FIG. 11 illustrates an example decoding method corresponding to the encoding method illustrated in FIG. 7, according to some embodiments. A feature decoder (FD) decodes (1510) a feature from the input bitstream. Basically, the decoder relies on a coded feature rather than to extract the feature from scratch by itself. The example decoder benefits from a more representative feature as the features were extracted using finer level of details or complete current level of detail than from the parent level. An occupancy probability estimator (OPE) computes (1520) an occupancy probability of a next octree voxel. This is the same OPE (1120) in the encoding method in FIG. 7. Based on the estimated probability, an arithmetic decoder (1530) will determine if the next octree voxel is occupied or empty.

Feature Decoder (1510)

In another embodiment, an example feature decoder using hyperprior decoding is shown in FIG. 12. This decoder corresponds to the encoder as shown in FIG. 9. In particular, the coded hyperprior features is arithmetically decoded (1650) from a bitstream. The hyperprior features are sent to a “hyperprior synthesis” module (1660) to generate the distribution parameters to be used in the next step. In the embodiment shown in FIG. 12, the distribution parameters include the variance. In another embodiment, the distribution parameters include both the mean and the variance parameters. The features coded in a bitstream is arithmetically decoded (1670) based on the estimated hyperprior parameters.

Note that the “hyperprior synthesis” and “hyperprior decoder” are the same as the models at the encoder as illustrated in FIG. 9. The arithmetic decoder (1670) of feature corresponds to the feature encoder (1350) of feature at the encoder as illustrated in FIG. 9.

Example Tree Coding in a Full Compression Framework

In the following, we present some examples regarding how example octree encoding and decoding are designed within a larger full compression framework.

In the example full point cloud compression framework, the octree-based coding is used to code the coarser level of point clouds (i.e., point cloud octree partitions) that requires lossless coding for an exact reconstruction. In one embodiment, when the example octree-based coding method is applied to code all octree levels, it leads to a lossless compression solution.
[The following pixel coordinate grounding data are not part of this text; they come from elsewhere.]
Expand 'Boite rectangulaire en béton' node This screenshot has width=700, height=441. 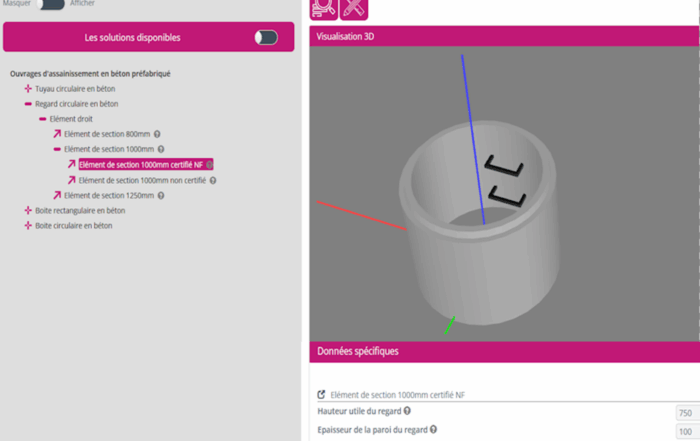click(28, 211)
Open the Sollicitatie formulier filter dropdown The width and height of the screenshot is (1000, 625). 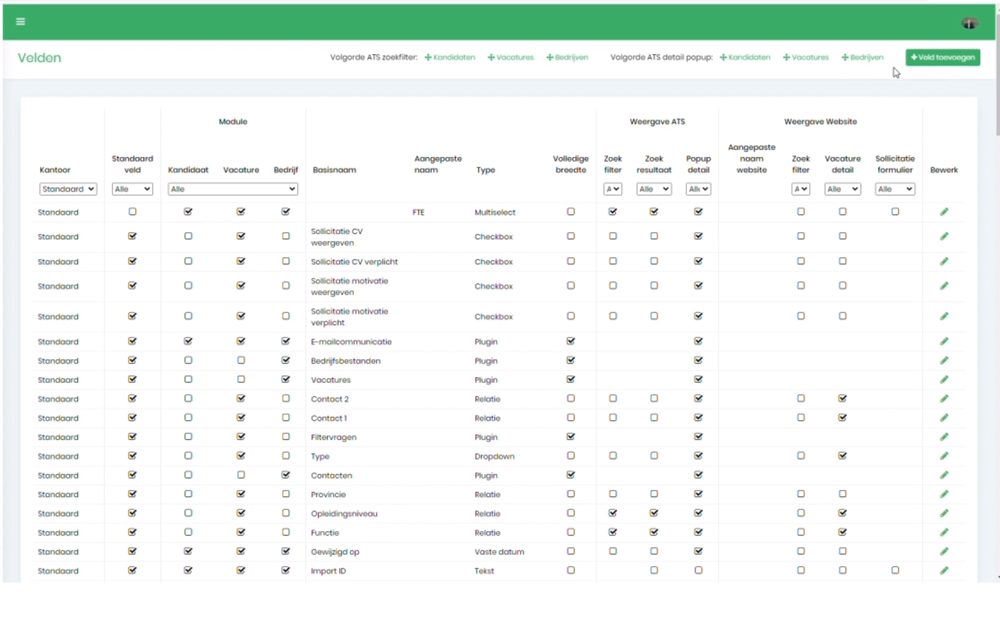[894, 189]
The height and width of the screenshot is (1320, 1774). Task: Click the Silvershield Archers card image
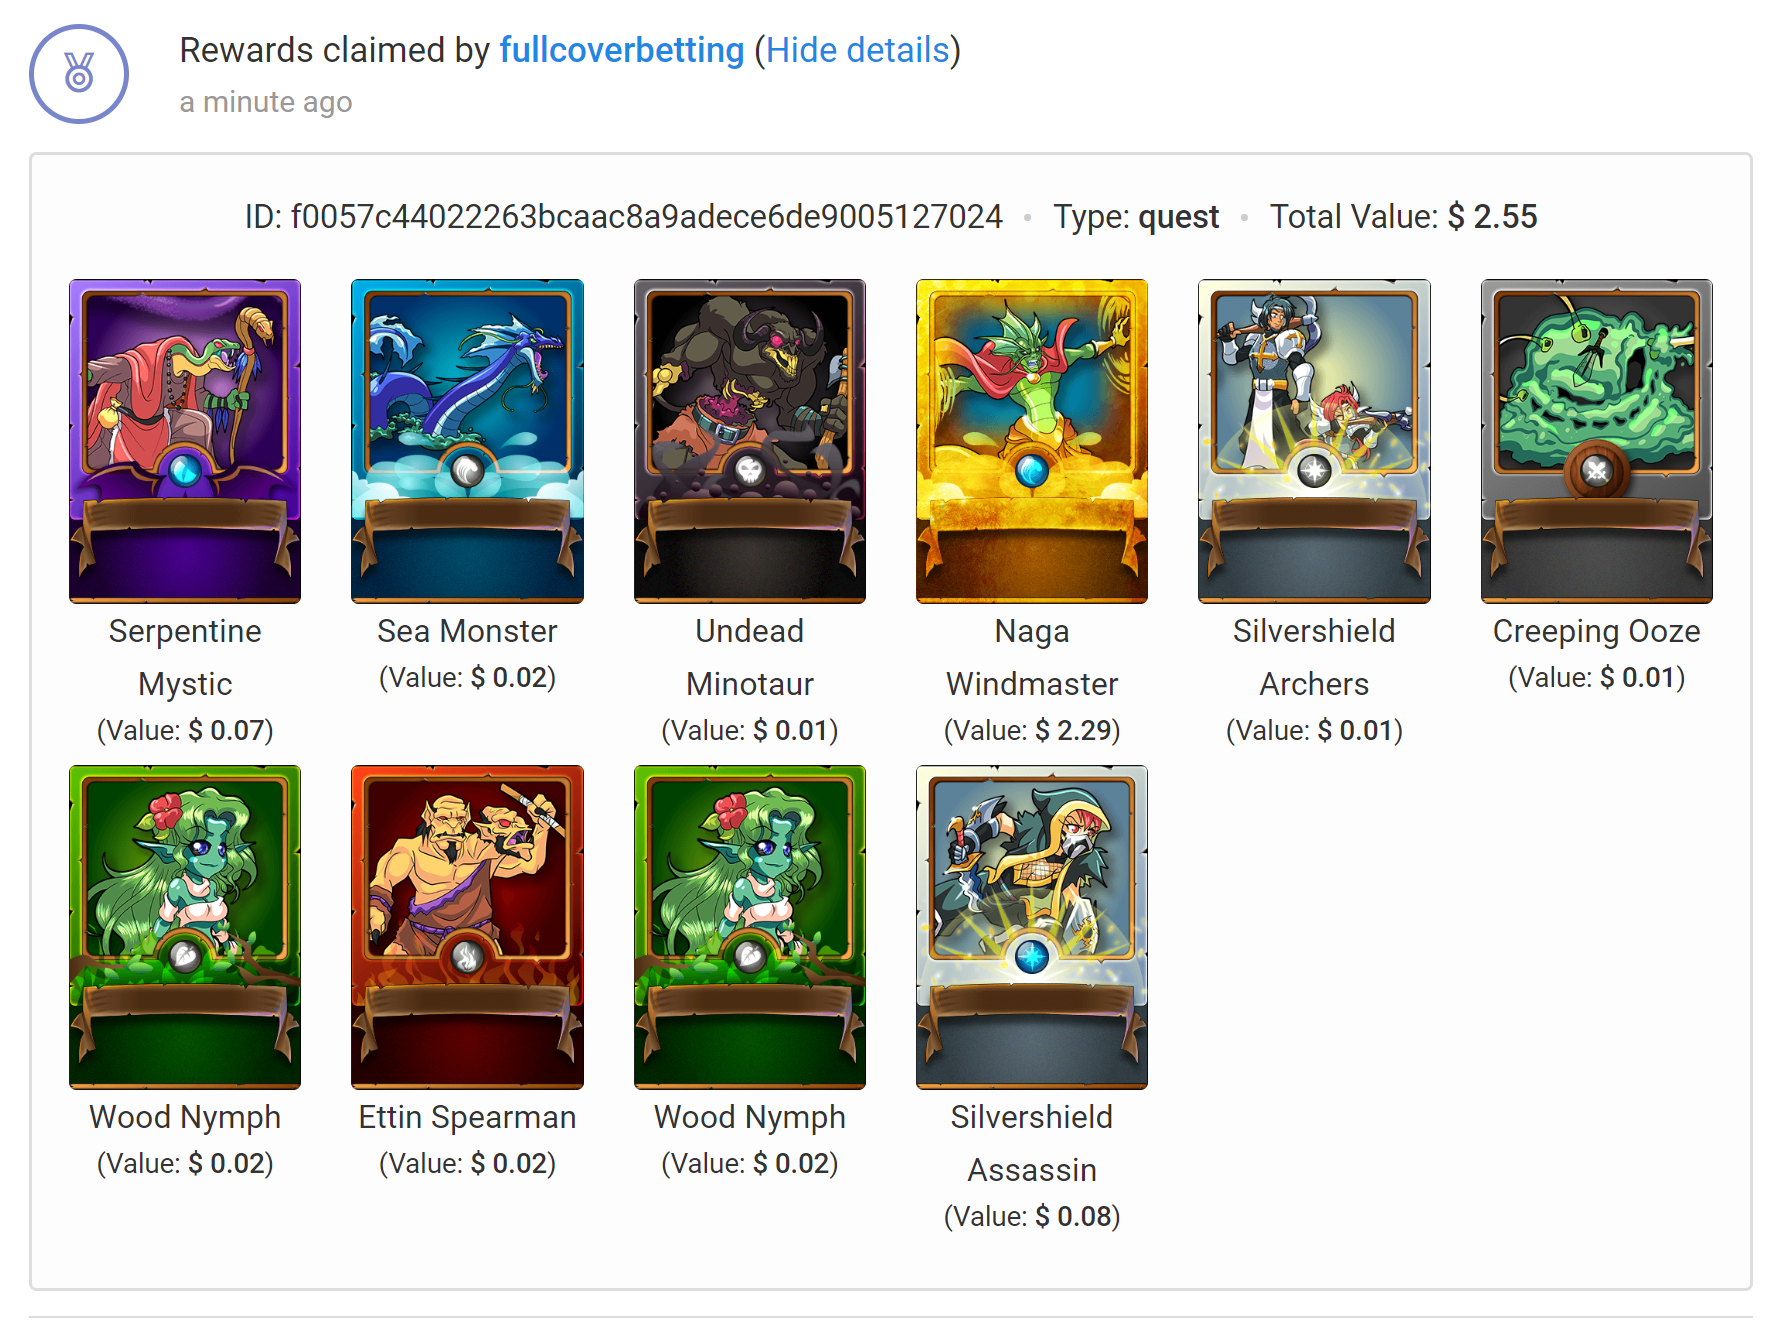tap(1314, 441)
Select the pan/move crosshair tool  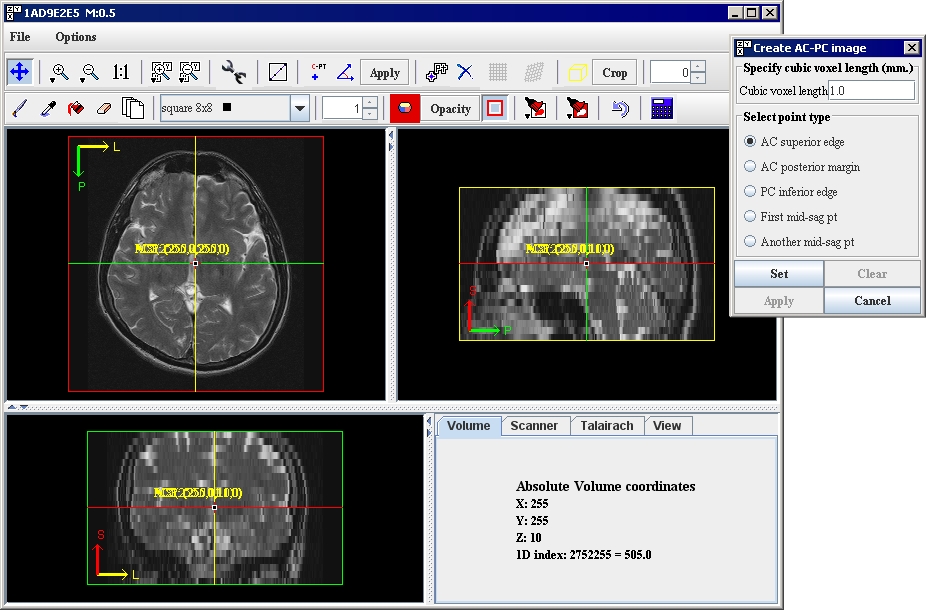19,72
In one embodiment, the example octree-based coding is concatenated with a feature-based coding method. It leads to an overall lossy compression solution. In particular, the coarser portion of the point cloud is encoded with octree coding and the remaining finer portion of the point cloud is encoded by feature-based coding. The occupancy information output from the final level of feature-based encoding is used as input for the octree-based encoding. The occupancy information output from the final level of octree-based decoding is used as input for feature-based decoding.

Feature-Based Coding in the Full Compression Framework

FIG. 13 illustrates a feature-based coding method. The encoder is shown in the top part of the figures. In FIG. 13, by applying “D” (1713, 1714, 1715) to the point cloud, the point cloud at a coarser level is obtained. It has a few CNN-like neural network modules (1710, 1711, 1712). They basically extract and aggregate a feature map from the input, for example, point cloud frames. During the feature extraction and aggregation, the resolution of the input is typically downsampled via pooling operations as part of the CNN-like neural network modules. Finally, the extracted feature is sent to a “Feature Encoder” (FE) module (1720) to output a bitstream.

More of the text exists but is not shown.